The Labour MP Tom Watson said on Friday that he had obtained a letter from the company to retailers warning that a French-based supplier told it on 2 February that raw materials delivered to it since 1 August last year were "likely to be non-conform and consequently the labelling on finished products is incorrect". A spokesperson for Findus said yesterday: "Findus wants to be absolutely explicit that it was not aware of any issue of contamination with horsemeat last year. It was only made aware of a possible August 2012 date through a letter dated 2 February 2013 from the supplier Comigel. By then Findus was already conducting a full supply chain traceability review and had pro-actively initiated DNA testing."

This testing, industry sources said yesterday, began on 22 January and was prompted by the discovery of horse DNA in burgers produced by other companies. On 29 January, the test results confirmed horse DNA in the Findus lasagne. The company immediately stopped accepting supplies from Comigel, or distributing products made from what it supplied, and started what sources called a "full audit" of all supplies.

On 2 February, Findus received a letter from Comigel which said the French firm was not able to vouch for the "traceability of the raw product" from one of their sources. Findus says it was then that it issued to retailers a notice to withdraw all their beef lasagne.

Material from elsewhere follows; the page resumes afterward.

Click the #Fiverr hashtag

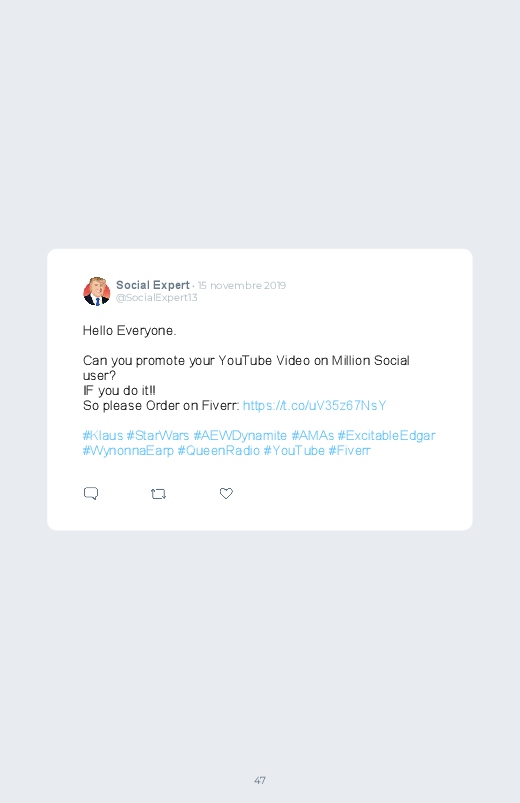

Last Wednesday, Findus sent 18 samples to a lab in Germany and five to a UK one. The result came back the same day that horsemeat was present in the lasagne, and the firm immediately informed the Food Standards Agency. Findus said yesterday it is now taking legal advice, adding: "The early results from Findus UK's internal investigation strongly suggests that the horsemeat contamination in beef lasagne was not accidental."

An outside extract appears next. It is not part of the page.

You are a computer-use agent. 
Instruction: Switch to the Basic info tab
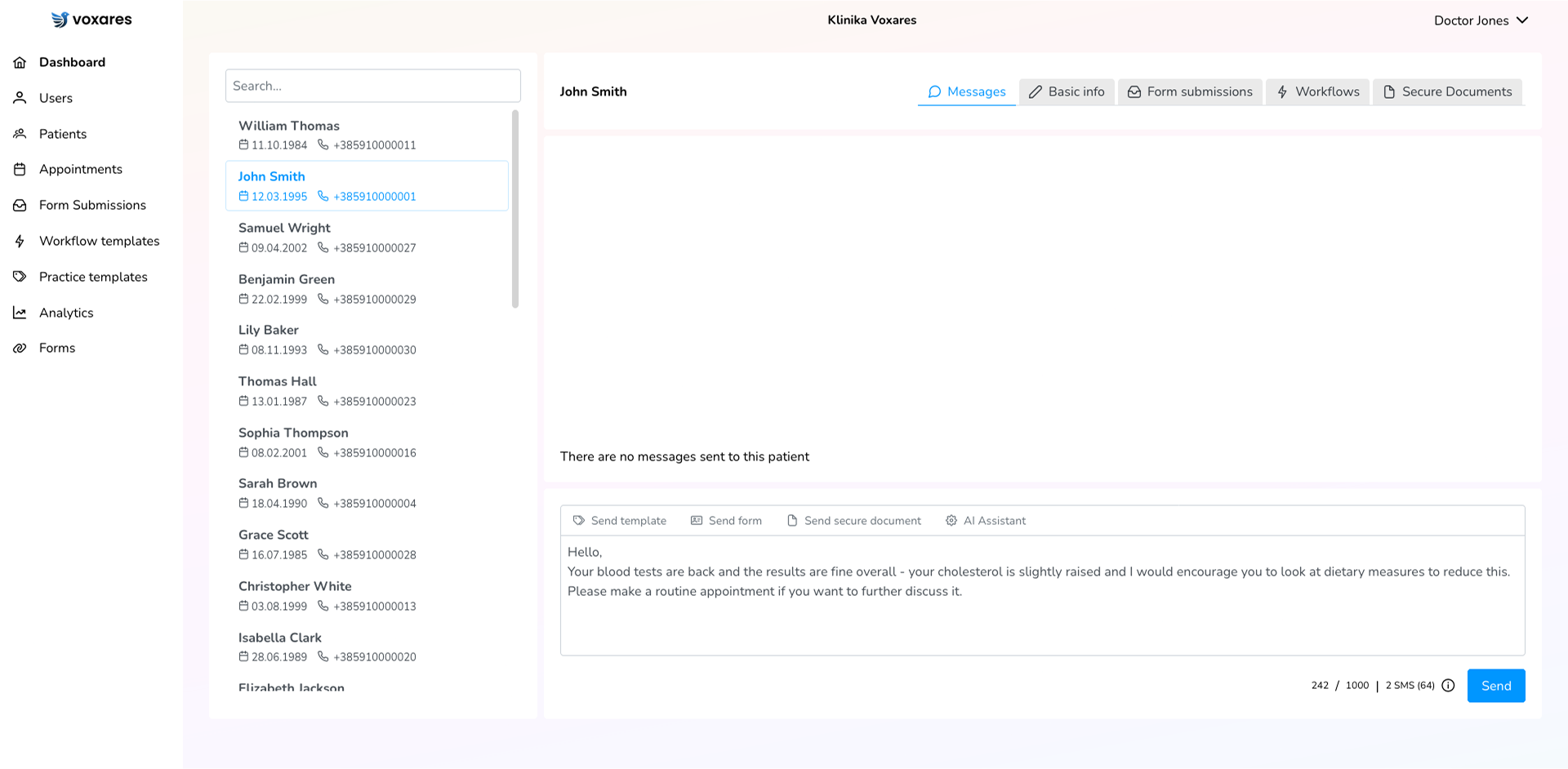pos(1066,91)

And then there is the huge amount of slaughtered horse imported into Europe, some for pet food, some for human consumption – Italy is the continent's biggest market for it – some for ancillary non-food products. In 2011, 1.8 million tons of horsemeat was imported to France from Canada, with another 1.2 million tons coming from Mexico. The source of most of this is the US. France also slaughters 16,970 of its own horses, but the public health concern centres on meat originating not only from eastern and central Europe, but from the US.

On and 0ff the menu

* Italians are one of the largest consumers of horsemeat in the world. Mothers used to swear by it as a source of iron in their children's diet.

* During last year's London Olympics, Kazakhstan's sport agency flew in horsemeat for its squad of 114 to eat.

* Last year, the state of New Jersey adopted a law that banned both the slaughter of horses and the sale of horsemeat for human consumption.

* The taste of horsemeat is said by those who have knowingly tried it to be mid-way between that of beef and venison.

* Horse and donkey meat was regularly eaten in Yorkshire until the 1930s, say some authorities, and it was on sale around the country during the Second World War.